== Exercise text ==
-- Opening Marker --

Due to the high rates of STDs, New Jersey-based Dr. Michael Nusbaum developed MedXSafe, an app that tells others that you are STD-free. This app can encourage 20-somethings (and younger) to be more aware of their STD risk and the status of the people they become sexually involved with. It does not share medical information about you, such as whether you have an STD; it simply lets others know you don't have an STD as of the date you are cleared by your doctor. Users can bump phones to learn each other's STD-free status.
Bump phones before you bump anything else
Safe bumping comes from going to a health clinic or doctor and getting checked for STDs. When you are cleared, a licensed physician can put the information into the system. There is a secure token on the system that can’t be duplicated or removed.
"STDs are silent and they damage women more than men."
When someone else who has the MedXCom app bumps you that means they are requesting to see your picture, number, email or STD status; you can accept or reject it.
“STDs are silent and they damage women more than men. Infertility is a huge problem and any woman who is having sex with a man she doesn’t know is risking her fertility. Hopefully, infertility risks will be decreased,” says Dr. Nusbaum.
Similar to MedXCom, the Qpid.me app is a free, simple way to share your STD status. CEO and founder Ramin Bastini created the app after an unpleasant experience of his own. “A girl slapped me in the face after I asked if she'd been 'tested.' I figured there had to be a better way to have that conversation, so I created one.”
Here’s how Qpid works:
Your privacy matters
With both MedXCom and Qpid, it's completely up to you who you share your results with. Your results are not searchable by Google or anyone else. The privacy factor seems to be a winning feature for college-age people.
“The fact that they are so private really makes you want to use them and make sure that your friends know about it, too,” says Alicia, a 19-year-old student at Georgia Southern University in Statesboro, Georgia. “No one wants to be known as the girl with herpes or HIV, so it’s good to know that there is a level of confidentiality there.”
Qpid’s tagline —“Spread the love, nothing else!”—is surely something that both of these app creators have set out to accomplish with their technological tools. It appears that so far they are making progress.

-- Closing Marker --

== Data for review ==
-- Opening Marker --

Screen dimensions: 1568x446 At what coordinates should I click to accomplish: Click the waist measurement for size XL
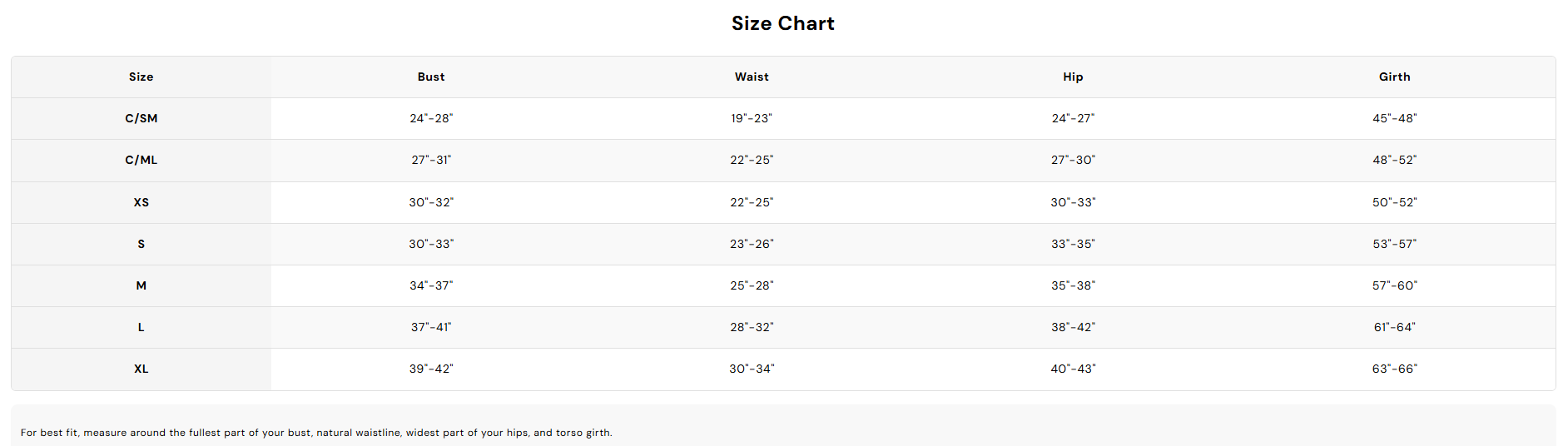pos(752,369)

-- Closing Marker --
-- Opening Marker --

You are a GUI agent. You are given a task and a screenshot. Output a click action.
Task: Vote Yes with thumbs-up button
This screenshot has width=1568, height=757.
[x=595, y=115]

-- Closing Marker --

== Task A ==
Output the stretch of the STD-app article above from "Due to the high" through "other's STD-free status.", copying it word for word.
== Task B ==
Decide whether each statement agrees with the STD-app article above. Give yes or no for each and quote the words of the article that settle it.
(i) The app developed by Dr. Michael Nusbaum shares whether a user has an STD.
(ii) A licensed physician can enter a user's cleared status into the system.
(iii) Users' results can be found through a Google search.
== Task C ==
According to the STD-app article above, what is Qpid's tagline?

== Expected answer A ==
Due to the high rates of STDs, New Jersey-based Dr. Michael Nusbaum developed MedXSafe, an app that tells others that you are STD-free. This app can encourage 20-somethings (and younger) to be more aware of their STD risk and the status of the people they become sexually involved with. It does not share medical information about you, such as whether you have an STD; it simply lets others know you don't have an STD as of the date you are cleared by your doctor. Users can bump phones to learn each other's STD-free status.

== Expected answer B ==
(i) No: "It does not share medical information about you, such as whether you have an STD"
(ii) Yes: "When you are cleared, a licensed physician can put the information into the system."
(iii) No: "Your results are not searchable by Google or anyone else."

== Expected answer C ==
"Spread the love, nothing else!"